Отсюда я заключаю, что «книга родилась в мир» совсем особо, что это — «новое чего-то рождение в мире» и далеко не все «способны к книге». Что есть люди, «врожденно к ней неспособные», — и такие сколько бы ни учились, ни читали, ни старались, к ним «книга» так же не идет, как к корове «горб верблюда».
Я присутствовал раз при разговоре о стихотворениях одной не кончившей курс гимназии, и еще одной лет 20-ти, с молодым ученым, который не только «любит стихи», но и сам пишет стихи, при этом недурные, формально недурные, — «с рифмами» и «остроумные».
И то, что недоучившейся гимназистке было с полуслова понятно, — именно понятны «тени» и «полуоттенки» слов, выражений, синонимов, омонимов, «украшений» — ученому осталось целый вечер непонятным. И он высокомерно спорил. Гимназистка же «взяла глаза в руки от удивления», — почти не веря и видя, что он ничего не понимает.
В спорах, в критике, в журналах — это сплошь и рядом. Редакторам журналов и издателям книг на ум не может прийти, что «ученый молодой человек» или «начинающий критик», приносящий им рукопись или «к изданию — книгу», на самом деле не имел никакого отношения к книге, родился до Элазевиров, до Альдов и Гуттенберга, и есть собственно современник Франциска Ассизского, — хотя занимается «естествознанием» и «по убеждениям — позитивист». И вот он написал свою новую статью «по грамматике Грота» и с методами Бэкона и Милля: не догадываясь, что он родился вообще до книгопечатания.
То, что я говорю — очень важно, очень практично.

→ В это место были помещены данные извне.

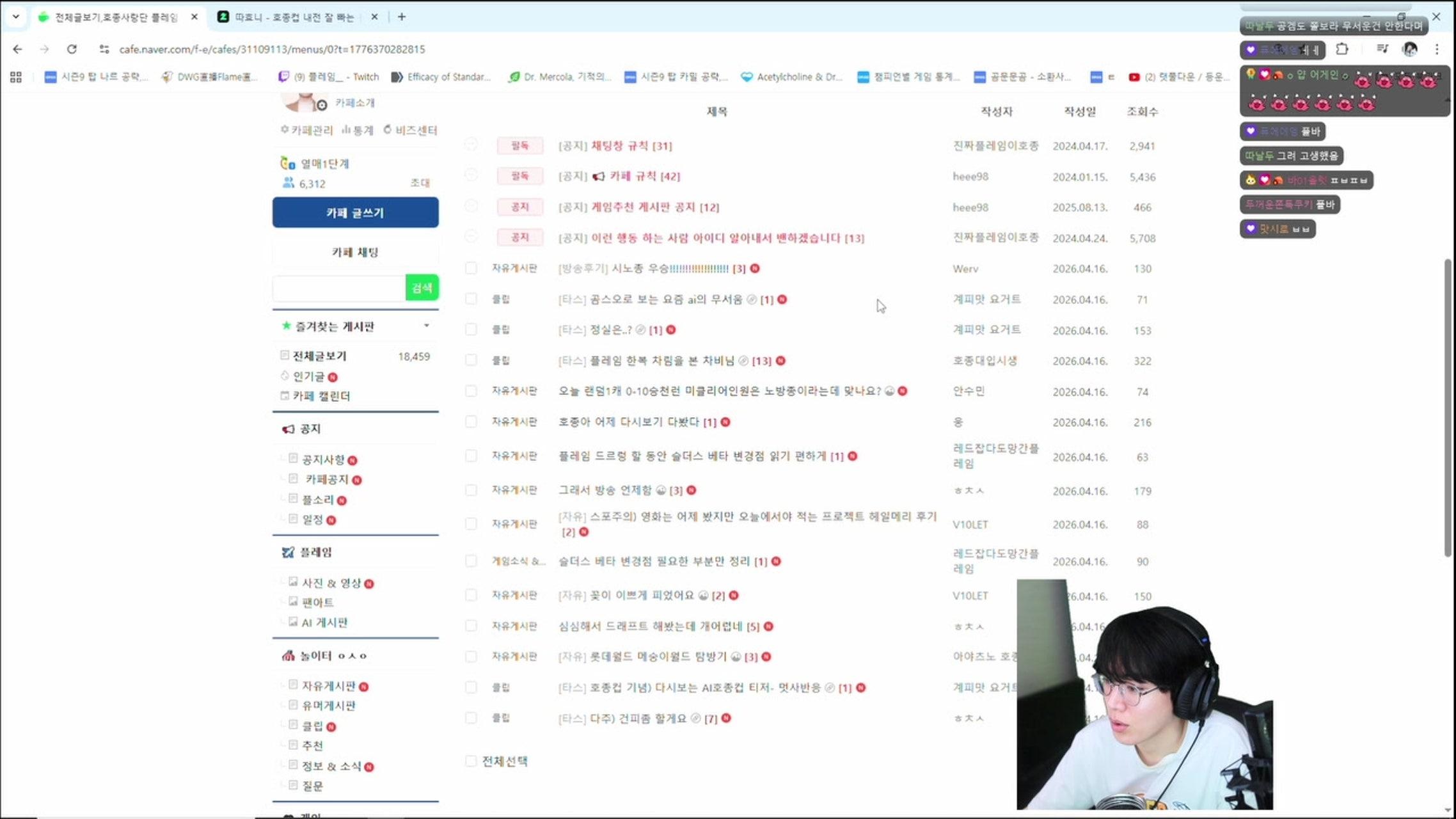Click the green 검색 search button

pyautogui.click(x=422, y=288)
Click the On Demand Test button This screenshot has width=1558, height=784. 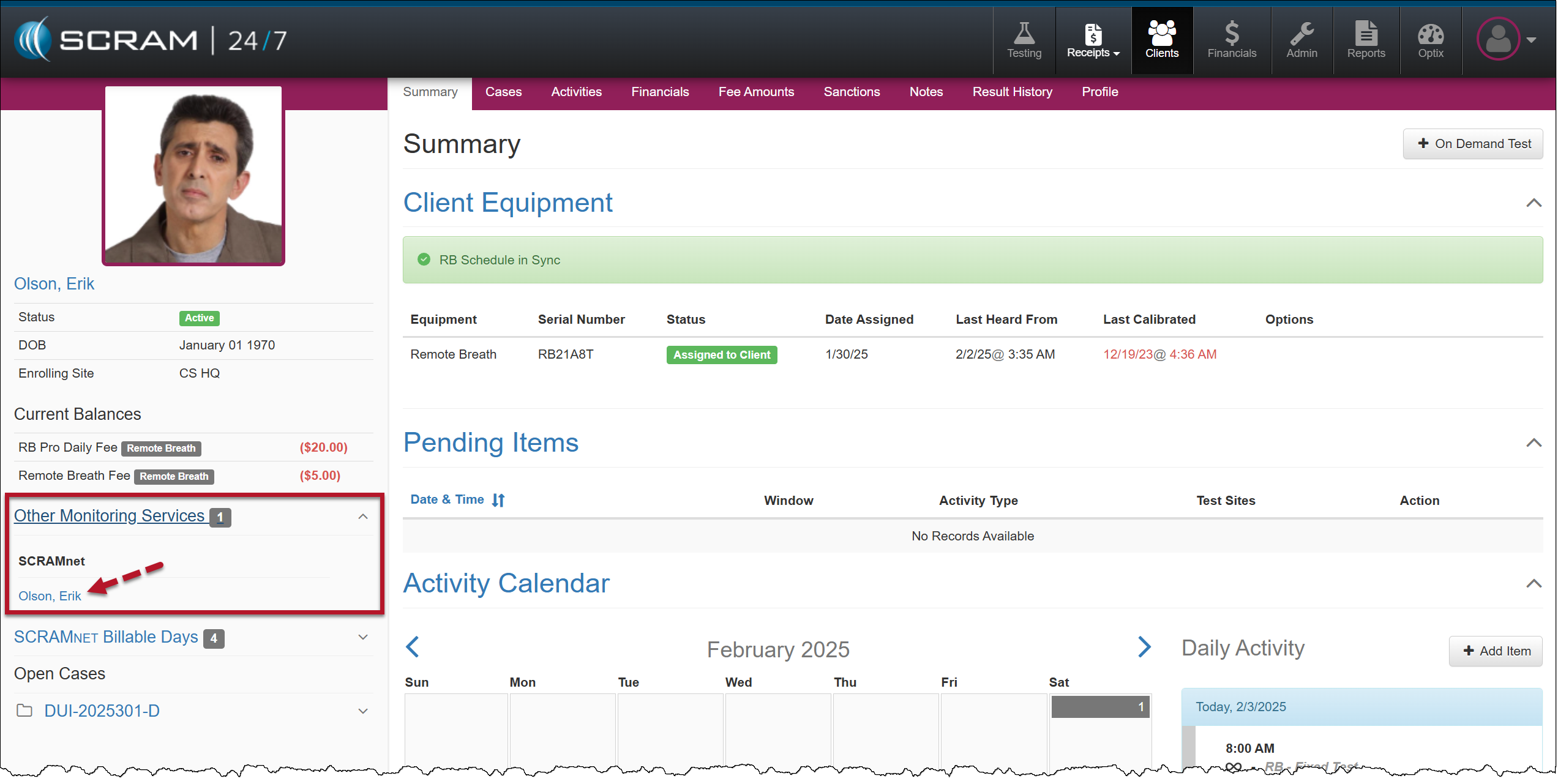click(1472, 144)
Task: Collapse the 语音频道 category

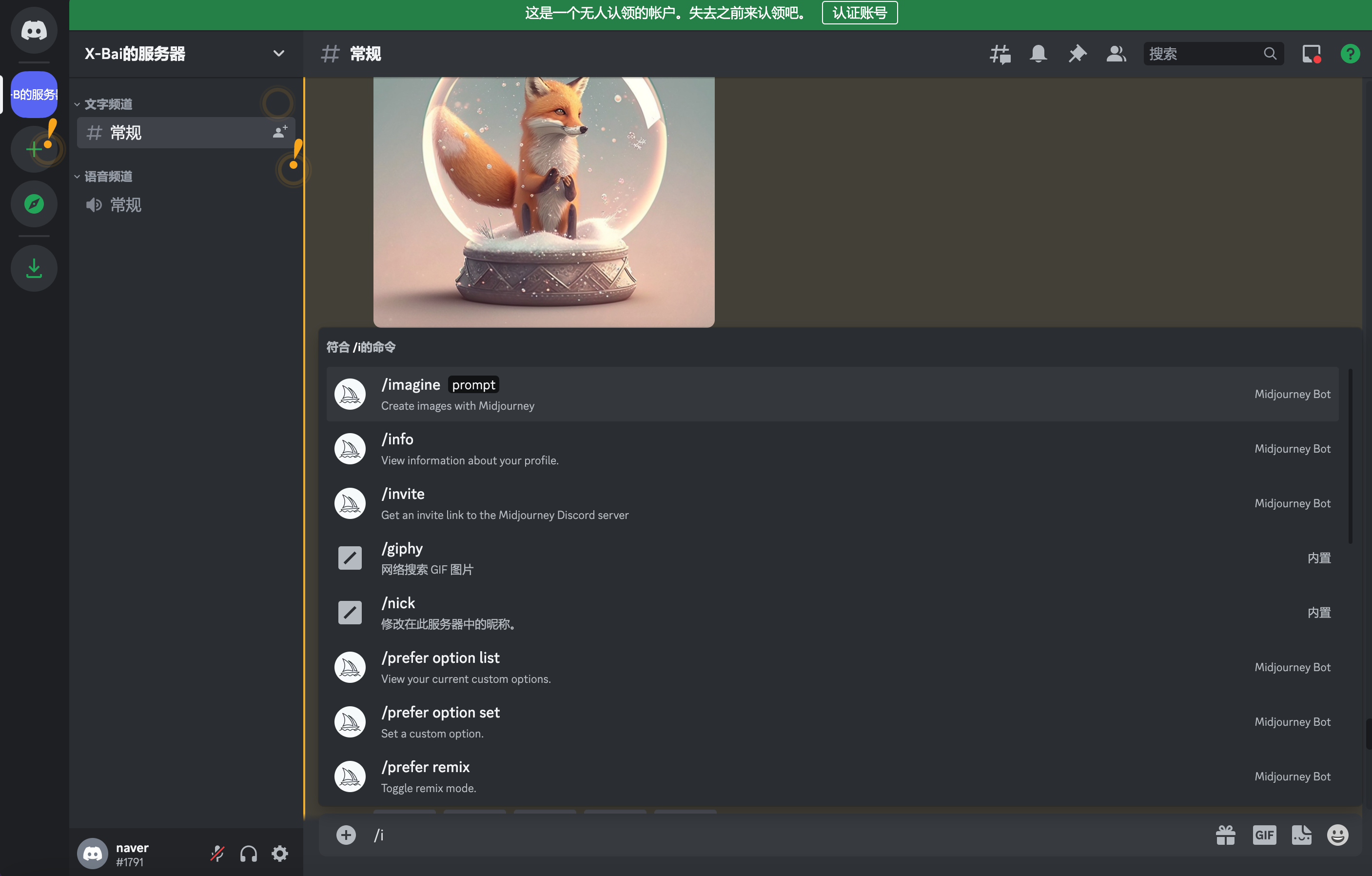Action: (108, 177)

Не было бы и не возникло бы половины споров, если бы люди были все одинаково «после книгопечатания». Но тайна великая «литературы и науки» заключается в том, что %% 75–80 «пишущей и ученой братии» родились до Гуттенберга и в «породу книжности», в «геологическую породу книжности» — никак не вошли и самого ее «обоняния» не имеют; что они суть еще троглодиты, питающиеся «мясом и костями убитых ими животных», — хотя уже писатели, критики, иногда — философы (тогда — всегда позитивисты), читают лекции и составляют книги.